Behind the main post office in Modesto, there’s a large parking area surrounded by a cyclone fence. Along with a small fleet of mail delivery trucks, postal workers also park their trucks, cars, and motorcycles there. During business hours, the gate to this area is normally left wide open because mail trucks enter and exit throughout the day. Given the tenor of the times, the open gate represented a significant security issue because, for some anti-government types, the Post Office played a key role in what they considered a conspiratorial shadow government. On the other hand, several strategically placed security cameras recorded everything that happened in the parking lot.

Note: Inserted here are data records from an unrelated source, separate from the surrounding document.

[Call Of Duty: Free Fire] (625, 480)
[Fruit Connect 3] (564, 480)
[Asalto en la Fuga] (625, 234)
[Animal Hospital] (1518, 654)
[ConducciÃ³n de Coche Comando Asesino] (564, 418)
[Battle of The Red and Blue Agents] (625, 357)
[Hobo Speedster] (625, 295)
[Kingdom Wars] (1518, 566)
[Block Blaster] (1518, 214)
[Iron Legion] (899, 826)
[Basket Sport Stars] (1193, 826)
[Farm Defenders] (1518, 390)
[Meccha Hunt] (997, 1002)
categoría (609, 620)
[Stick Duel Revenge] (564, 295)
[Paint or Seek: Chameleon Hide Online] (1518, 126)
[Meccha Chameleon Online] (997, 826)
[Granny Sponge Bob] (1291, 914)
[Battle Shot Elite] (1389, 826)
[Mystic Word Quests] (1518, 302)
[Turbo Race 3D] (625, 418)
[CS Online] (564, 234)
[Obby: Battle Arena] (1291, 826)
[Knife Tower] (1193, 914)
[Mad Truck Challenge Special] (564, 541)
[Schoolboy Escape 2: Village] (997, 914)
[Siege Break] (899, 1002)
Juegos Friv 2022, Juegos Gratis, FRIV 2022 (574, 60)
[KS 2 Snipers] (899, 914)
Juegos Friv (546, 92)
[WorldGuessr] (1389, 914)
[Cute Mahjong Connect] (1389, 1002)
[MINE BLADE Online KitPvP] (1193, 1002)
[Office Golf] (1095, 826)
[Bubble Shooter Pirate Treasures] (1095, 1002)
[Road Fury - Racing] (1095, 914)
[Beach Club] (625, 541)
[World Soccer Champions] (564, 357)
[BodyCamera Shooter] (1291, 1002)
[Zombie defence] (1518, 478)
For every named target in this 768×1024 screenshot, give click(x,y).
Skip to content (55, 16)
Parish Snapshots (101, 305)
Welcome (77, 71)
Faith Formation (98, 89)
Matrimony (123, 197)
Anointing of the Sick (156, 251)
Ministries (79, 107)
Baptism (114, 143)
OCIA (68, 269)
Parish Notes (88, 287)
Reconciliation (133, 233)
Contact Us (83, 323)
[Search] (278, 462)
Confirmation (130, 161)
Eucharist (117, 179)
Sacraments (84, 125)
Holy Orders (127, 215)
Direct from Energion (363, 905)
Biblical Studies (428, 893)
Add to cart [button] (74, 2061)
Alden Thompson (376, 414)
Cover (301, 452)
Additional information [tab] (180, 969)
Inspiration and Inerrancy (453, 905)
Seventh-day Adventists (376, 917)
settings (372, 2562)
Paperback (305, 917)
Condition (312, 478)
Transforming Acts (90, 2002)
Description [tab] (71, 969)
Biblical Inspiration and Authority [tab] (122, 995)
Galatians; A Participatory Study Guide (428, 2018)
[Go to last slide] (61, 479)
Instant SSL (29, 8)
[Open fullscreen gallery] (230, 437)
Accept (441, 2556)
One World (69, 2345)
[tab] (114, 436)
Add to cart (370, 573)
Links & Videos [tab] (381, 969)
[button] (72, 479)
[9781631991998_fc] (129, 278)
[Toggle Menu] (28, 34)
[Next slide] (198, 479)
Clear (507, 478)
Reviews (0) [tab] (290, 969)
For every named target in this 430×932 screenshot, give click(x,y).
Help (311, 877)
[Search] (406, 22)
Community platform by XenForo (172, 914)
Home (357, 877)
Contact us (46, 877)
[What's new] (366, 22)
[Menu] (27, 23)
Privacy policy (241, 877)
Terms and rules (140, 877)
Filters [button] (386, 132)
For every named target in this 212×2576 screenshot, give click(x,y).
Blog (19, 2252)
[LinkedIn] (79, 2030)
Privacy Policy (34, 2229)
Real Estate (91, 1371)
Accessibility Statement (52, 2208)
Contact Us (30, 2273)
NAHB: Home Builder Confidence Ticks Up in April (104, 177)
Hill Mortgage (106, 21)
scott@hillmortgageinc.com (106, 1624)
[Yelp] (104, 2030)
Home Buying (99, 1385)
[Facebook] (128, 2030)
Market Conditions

The surveillance recording showed two armed men in baseball caps entering the post office parking lot during the dark early morning hours. They used their caps to conceal their faces because they appeared to know where the security cameras were. They would’ve been able to gain access to the rear entrance of the building, but one of them slipped on a spot of motor oil and fell hard onto the cement floor of the parking lot. His face now exposed, he screamed out in pain, “Ow! Earl! Shit man, I think I broke something; help me get up. We need to abort; come on.”
Video of the incident shows the smaller of the two men struggling to help his companion leave the parking lot, but the police, alerted by the security system’s automatic response technology, arrived on the scene before they took a few steps toward the exit. In the ambulance, the injured one, now strapped securely to a gurney, received treatment for a fractured elbow, specifically an olecranon fracture. Sedated at the hospital, he was not interrogated by the authorities for several hours.
The police determined that Carl Jay and Earl Lee Watson were siblings who succumbed to one of the prevailing political fantasies of the day. Both believed the United States Post Office played a significant role in a vaguely defined conspiracy designed to deceive and oppress the people of the United States. They were convinced that the postal service maintained a secret communications network created for this purpose, part of what they called the “deep state.” As “grab-bag” radicals, it made no difference to them whether any extant objective evidence supported their assumptions and conclusions. They told law enforcement officials that they were on a mission to “locate and destroy” a node of this non-existent secret communications network.
Later that evening, the officers who made the arrest sat around a table at a local bar. Three local cops and a couple of guys from the Postal Inspection Service discussed the incident at the main post office in Modesto from earlier that day.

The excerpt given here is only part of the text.